WHAT IS BEING ASKED: Pictures are to be left out. Return exactly the lines below from the one with "Given: Click the (Day Pass) label" up to and including the one with "At what coordinates".

EXERCISE DATA:
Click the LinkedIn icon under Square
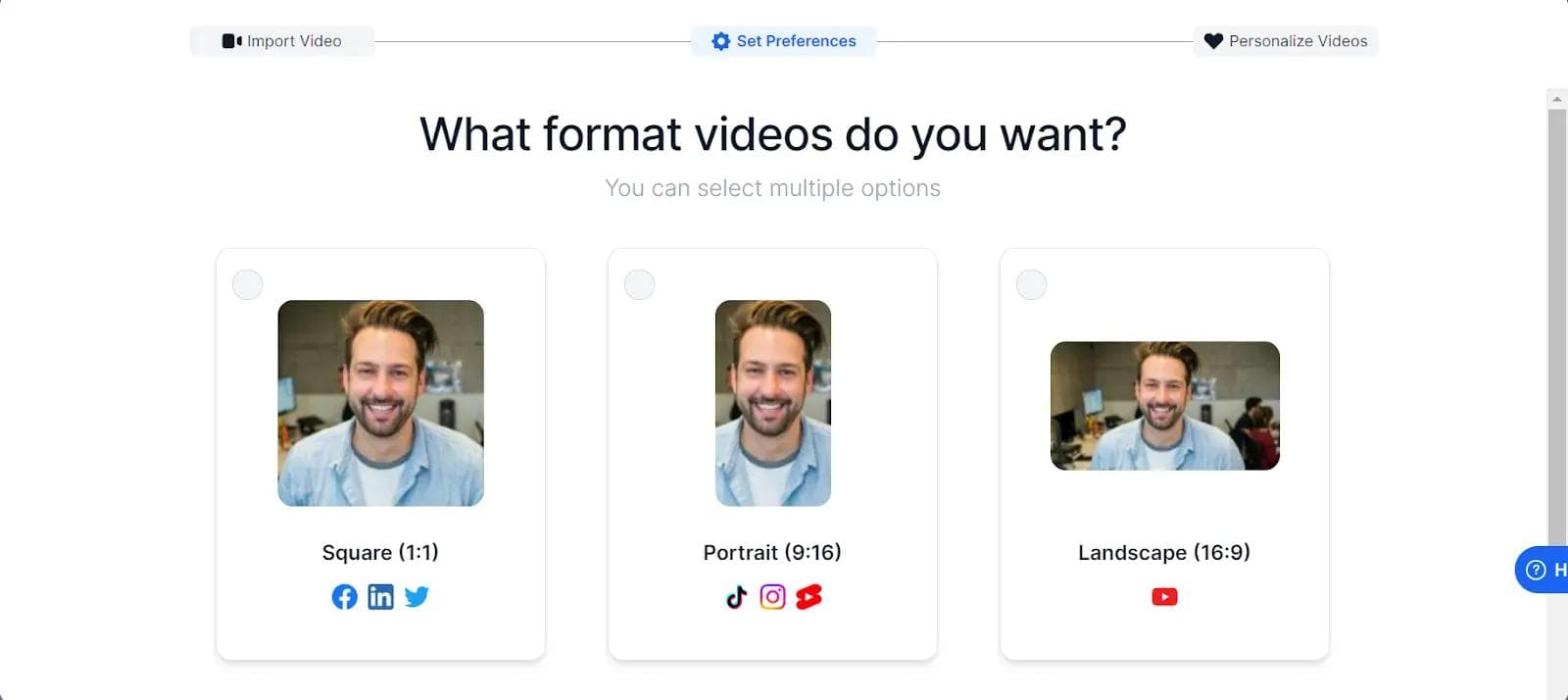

* * *

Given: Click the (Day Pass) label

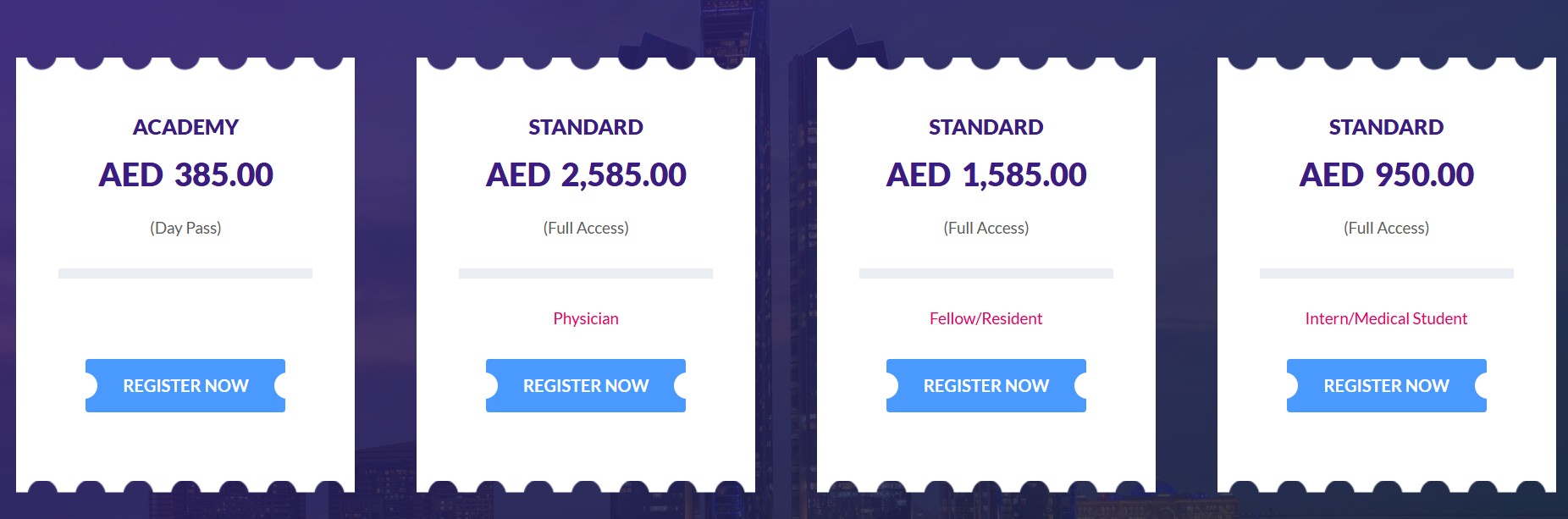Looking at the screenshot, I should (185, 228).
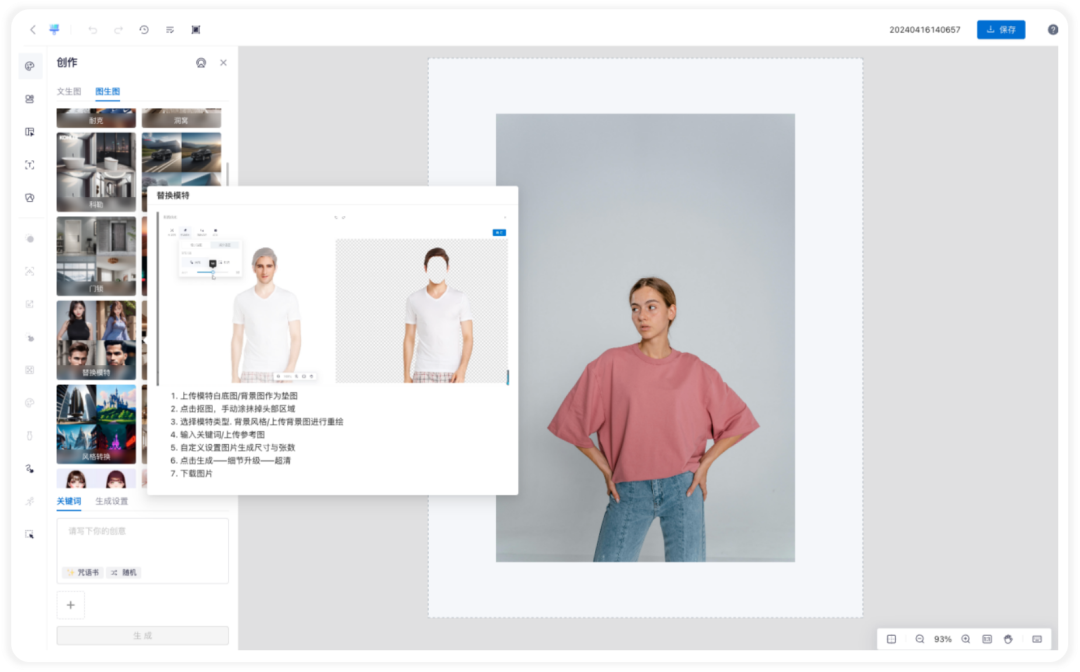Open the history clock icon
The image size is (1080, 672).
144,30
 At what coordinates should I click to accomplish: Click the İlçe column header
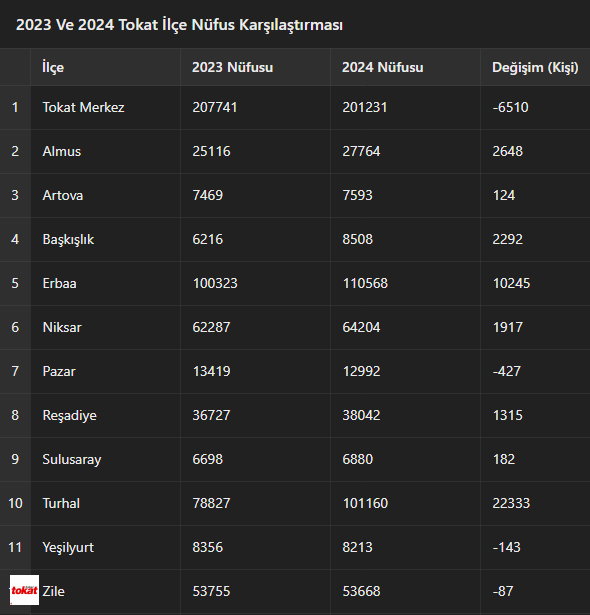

SOLUTION TO THIS TASK:
Given: Click the (Day Pass) label

Looking at the screenshot, I should (185, 228).
Open the history clock icon
The image size is (1080, 672).
144,30
 At what coordinates should I click to accomplish: Click the İlçe column header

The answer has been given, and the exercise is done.